- [Assignment]
In this exercise, retype exactly the lines from the start of the entries through the line bearing "Check My Site Speed (339, 2322)", leaving every picture out.
(Records for this exercise)
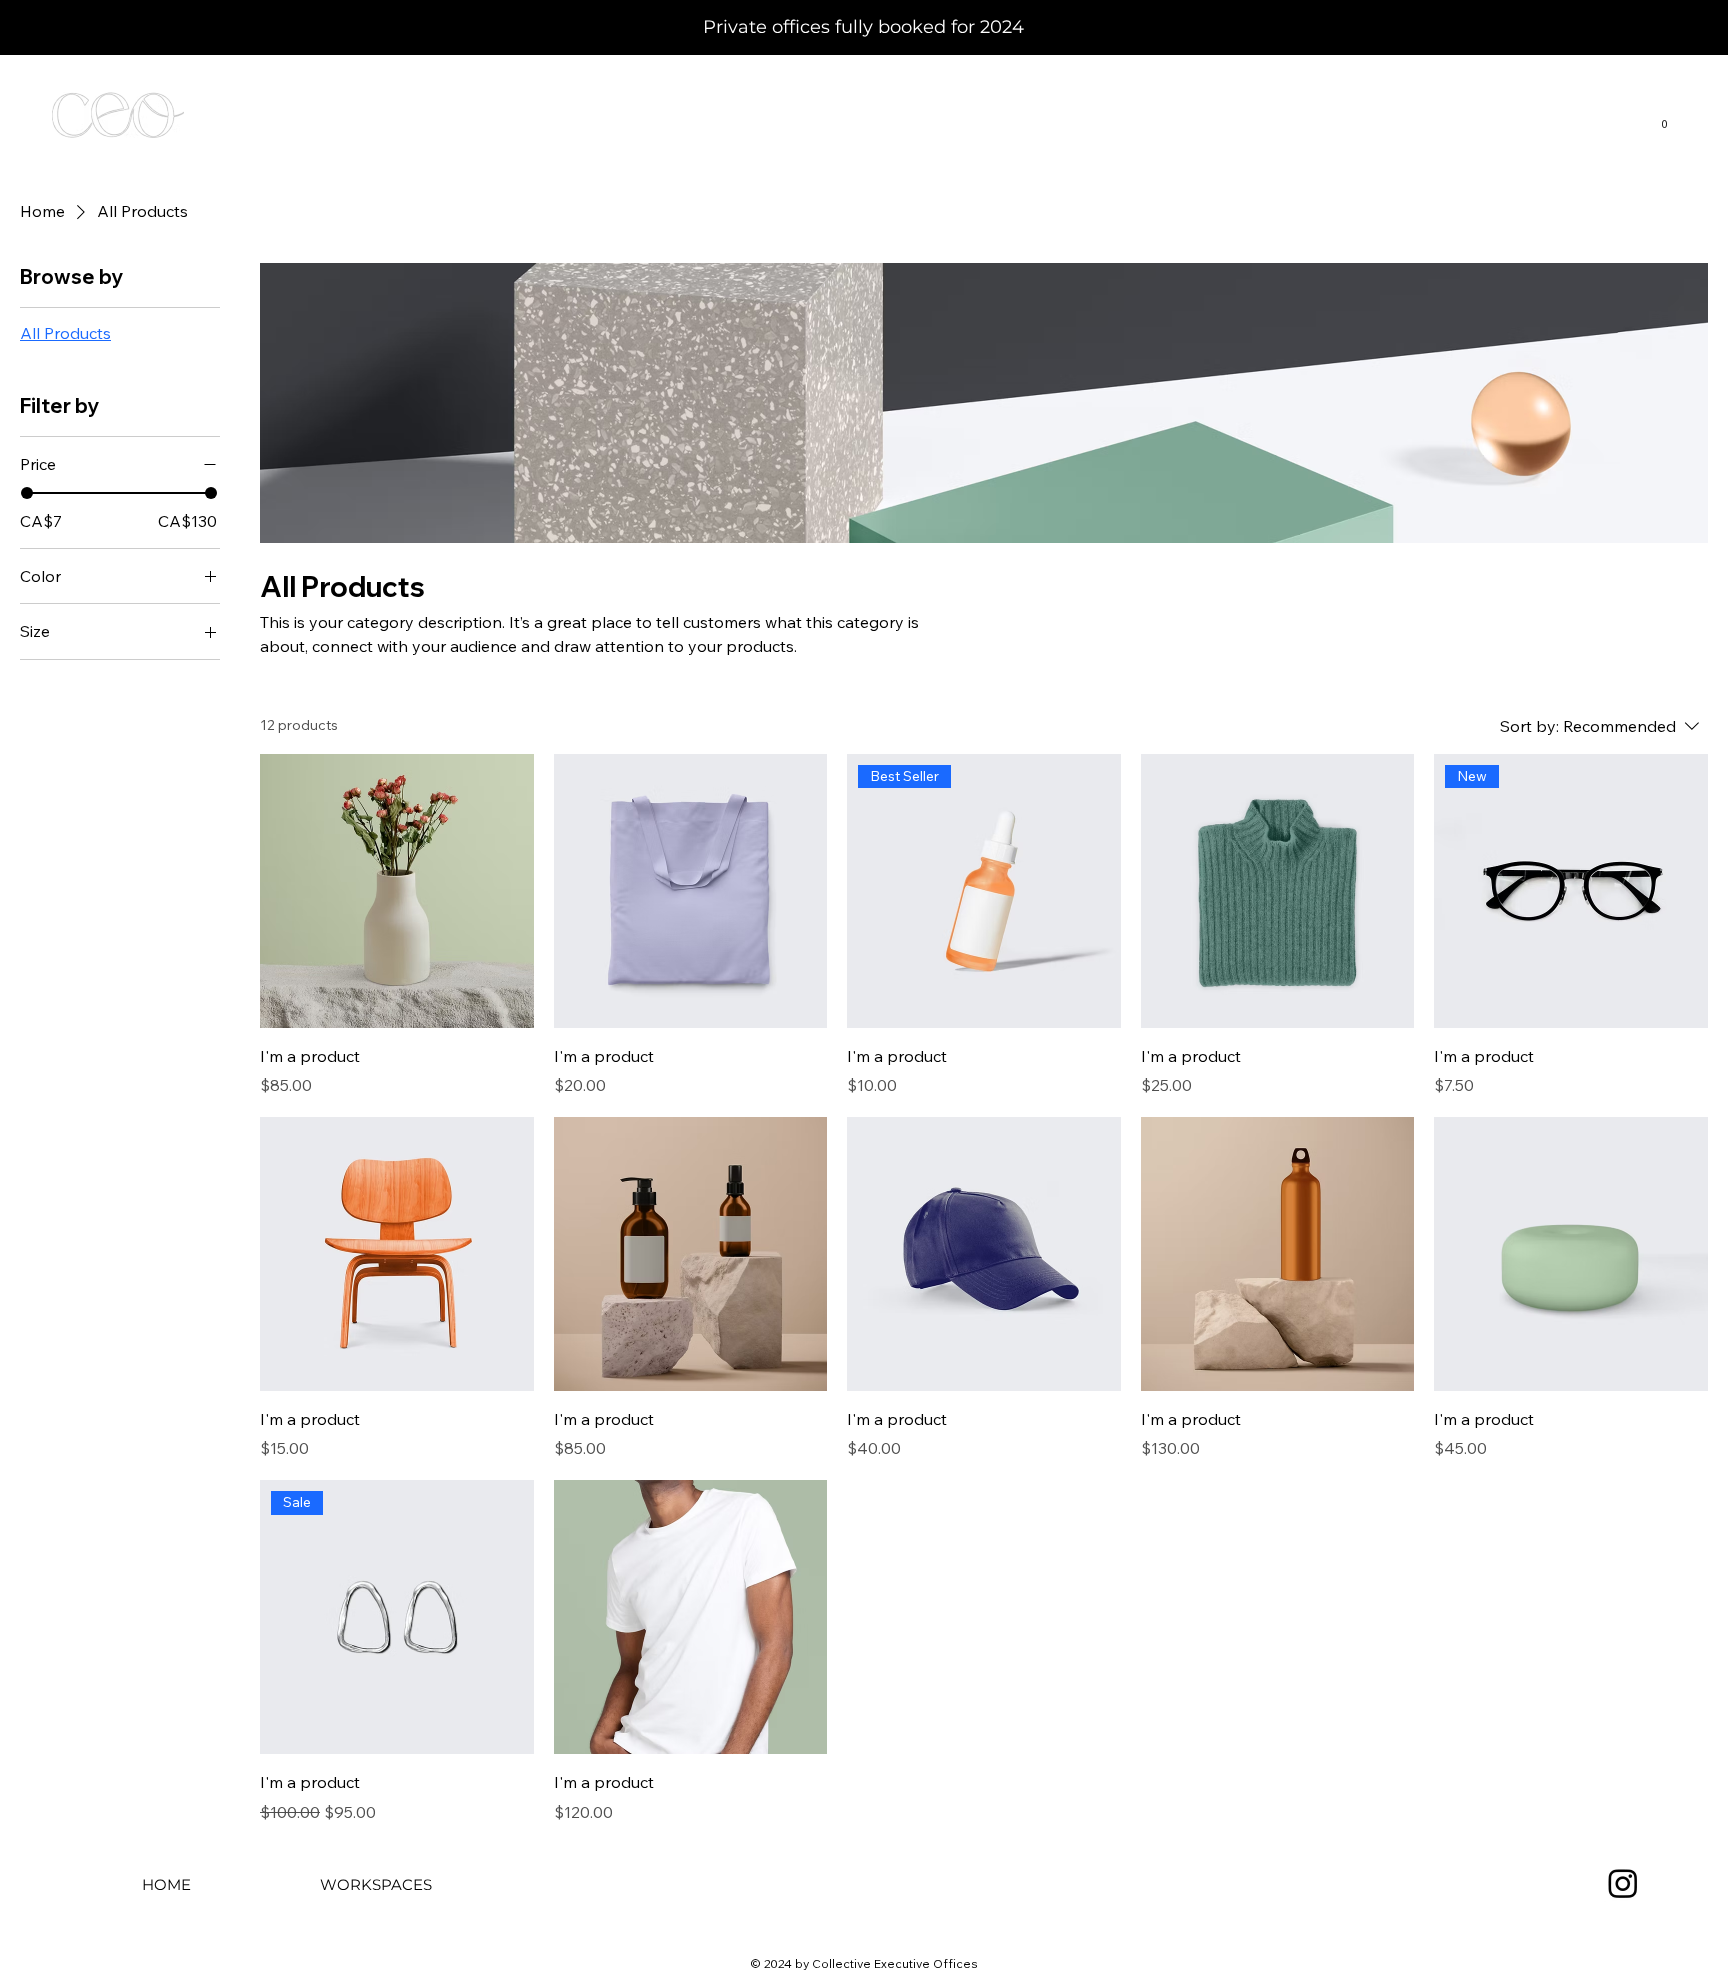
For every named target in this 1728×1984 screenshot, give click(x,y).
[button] (1664, 119)
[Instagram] (1623, 1883)
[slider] (27, 493)
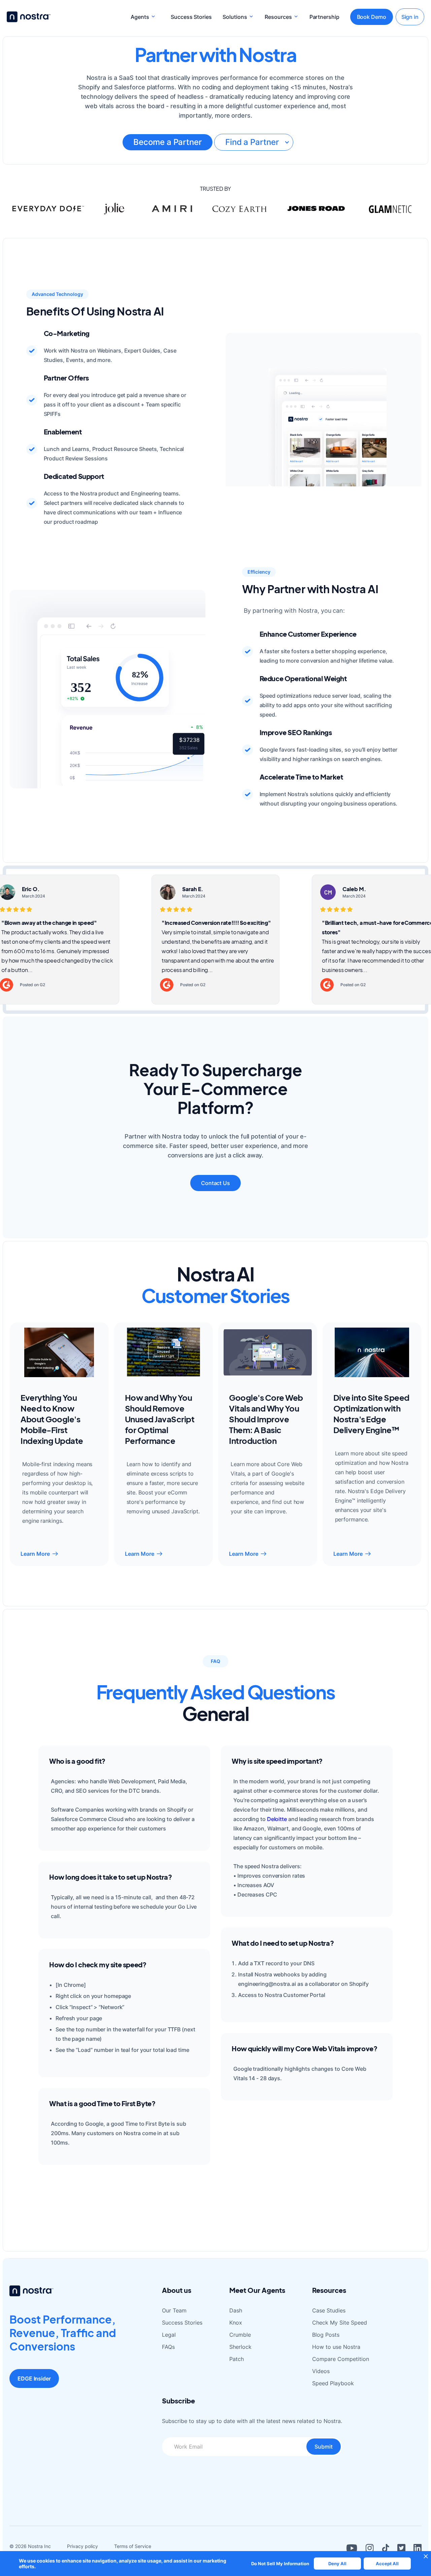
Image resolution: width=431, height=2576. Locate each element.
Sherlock (240, 2346)
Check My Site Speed (339, 2322)
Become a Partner (167, 142)
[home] (29, 16)
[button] (143, 17)
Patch (236, 2359)
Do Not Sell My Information (280, 2563)
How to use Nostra (336, 2346)
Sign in (410, 16)
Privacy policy (82, 2546)
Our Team (174, 2310)
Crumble (240, 2334)
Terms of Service (132, 2546)
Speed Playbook (333, 2383)
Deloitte (277, 1819)
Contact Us (215, 1183)
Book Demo (371, 16)
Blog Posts (325, 2334)
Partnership (324, 16)
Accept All (387, 2563)
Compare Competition (340, 2359)
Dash (235, 2310)
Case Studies (328, 2310)
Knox (235, 2322)
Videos (321, 2371)
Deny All (337, 2563)
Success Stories (191, 16)
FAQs (168, 2346)
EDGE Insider (34, 2378)
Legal (169, 2334)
(End Records for this exercise)
- [Response]
For every named target in this 1728×1984 screenshot, give click(x,y).
[button] (1664, 119)
[Instagram] (1623, 1883)
[slider] (27, 493)
Image resolution: width=431, height=2576. Locate each element.
Sherlock (240, 2346)
Check My Site Speed (339, 2322)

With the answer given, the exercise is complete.